### [Requirement]
From the first line to the last, output the entries exactly.
*****
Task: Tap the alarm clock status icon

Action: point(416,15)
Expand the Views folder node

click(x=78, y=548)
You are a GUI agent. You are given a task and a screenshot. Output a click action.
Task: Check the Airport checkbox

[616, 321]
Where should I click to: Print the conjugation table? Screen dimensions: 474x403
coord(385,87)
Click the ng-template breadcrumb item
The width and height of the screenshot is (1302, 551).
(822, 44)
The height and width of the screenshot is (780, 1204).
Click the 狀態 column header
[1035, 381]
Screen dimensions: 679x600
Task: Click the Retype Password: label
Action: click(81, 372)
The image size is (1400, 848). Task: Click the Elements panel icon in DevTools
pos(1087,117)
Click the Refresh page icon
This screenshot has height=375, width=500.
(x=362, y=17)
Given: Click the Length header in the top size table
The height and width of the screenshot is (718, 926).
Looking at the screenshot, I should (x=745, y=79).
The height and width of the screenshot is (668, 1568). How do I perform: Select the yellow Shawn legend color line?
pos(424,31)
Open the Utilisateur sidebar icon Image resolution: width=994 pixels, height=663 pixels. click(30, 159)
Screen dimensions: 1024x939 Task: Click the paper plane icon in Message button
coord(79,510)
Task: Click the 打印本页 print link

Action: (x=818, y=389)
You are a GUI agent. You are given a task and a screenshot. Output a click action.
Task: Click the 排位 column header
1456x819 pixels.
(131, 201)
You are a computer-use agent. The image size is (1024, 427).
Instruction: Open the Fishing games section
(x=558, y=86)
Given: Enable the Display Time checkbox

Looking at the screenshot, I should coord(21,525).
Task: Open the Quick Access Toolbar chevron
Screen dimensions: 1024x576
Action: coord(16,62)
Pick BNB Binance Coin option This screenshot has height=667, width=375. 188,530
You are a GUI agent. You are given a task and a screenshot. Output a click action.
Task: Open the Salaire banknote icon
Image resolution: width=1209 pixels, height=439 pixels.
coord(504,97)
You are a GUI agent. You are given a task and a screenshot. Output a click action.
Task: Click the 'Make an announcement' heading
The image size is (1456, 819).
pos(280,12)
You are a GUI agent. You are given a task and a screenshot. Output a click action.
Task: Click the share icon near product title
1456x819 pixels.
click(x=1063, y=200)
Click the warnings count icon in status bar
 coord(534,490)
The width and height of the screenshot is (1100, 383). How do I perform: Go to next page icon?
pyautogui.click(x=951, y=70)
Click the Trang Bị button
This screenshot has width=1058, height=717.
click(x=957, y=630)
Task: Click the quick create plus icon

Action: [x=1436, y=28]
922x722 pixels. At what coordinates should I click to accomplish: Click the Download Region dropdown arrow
*****
### [Result of this task]
Task: Tap the alarm clock status icon

Action: point(416,15)
Expand the Views folder node

click(x=78, y=548)
You are a GUI agent. You are given a task and a screenshot. Output a click action.
Task: Check the Airport checkbox

[616, 321]
Where should I click to: Print the conjugation table? Screen dimensions: 474x403
coord(385,87)
Click the ng-template breadcrumb item
The width and height of the screenshot is (1302, 551).
(822, 44)
The height and width of the screenshot is (780, 1204).
Click the 狀態 column header
[1035, 381]
Screen dimensions: 679x600
Task: Click the Retype Password: label
Action: click(81, 372)
The image size is (1400, 848). Task: Click the Elements panel icon in DevTools
pos(1087,117)
Click the Refresh page icon
This screenshot has height=375, width=500.
(x=362, y=17)
Given: Click the Length header in the top size table
The height and width of the screenshot is (718, 926).
Looking at the screenshot, I should (x=745, y=79).
The height and width of the screenshot is (668, 1568). How do I perform: Select the yellow Shawn legend color line?
pos(424,31)
Open the Utilisateur sidebar icon Image resolution: width=994 pixels, height=663 pixels. click(30, 159)
Screen dimensions: 1024x939 Task: Click the paper plane icon in Message button
coord(79,510)
Task: Click the 打印本页 print link

Action: (x=818, y=389)
You are a GUI agent. You are given a task and a screenshot. Output a click action.
Task: Click the 排位 column header
1456x819 pixels.
(131, 201)
You are a computer-use agent. The image size is (1024, 427).
Instruction: Open the Fishing games section
(x=558, y=86)
Given: Enable the Display Time checkbox

Looking at the screenshot, I should coord(21,525).
Task: Open the Quick Access Toolbar chevron
Screen dimensions: 1024x576
Action: coord(16,62)
Pick BNB Binance Coin option This screenshot has height=667, width=375. 188,530
You are a GUI agent. You are given a task and a screenshot. Output a click action.
Task: Open the Salaire banknote icon
Image resolution: width=1209 pixels, height=439 pixels.
coord(504,97)
You are a GUI agent. You are given a task and a screenshot. Output a click action.
Task: Click the 'Make an announcement' heading
The image size is (1456, 819).
pos(280,12)
You are a GUI agent. You are given a task and a screenshot. Output a click action.
Task: Click the share icon near product title
1456x819 pixels.
click(x=1063, y=200)
Click the warnings count icon in status bar
 coord(534,490)
The width and height of the screenshot is (1100, 383). How do I perform: Go to next page icon?
pyautogui.click(x=951, y=70)
Click the Trang Bị button
This screenshot has width=1058, height=717.
click(x=957, y=630)
Task: Click the quick create plus icon

Action: [x=1436, y=28]
922x722 pixels. At what coordinates should I click to accomplish: Click the Download Region dropdown arrow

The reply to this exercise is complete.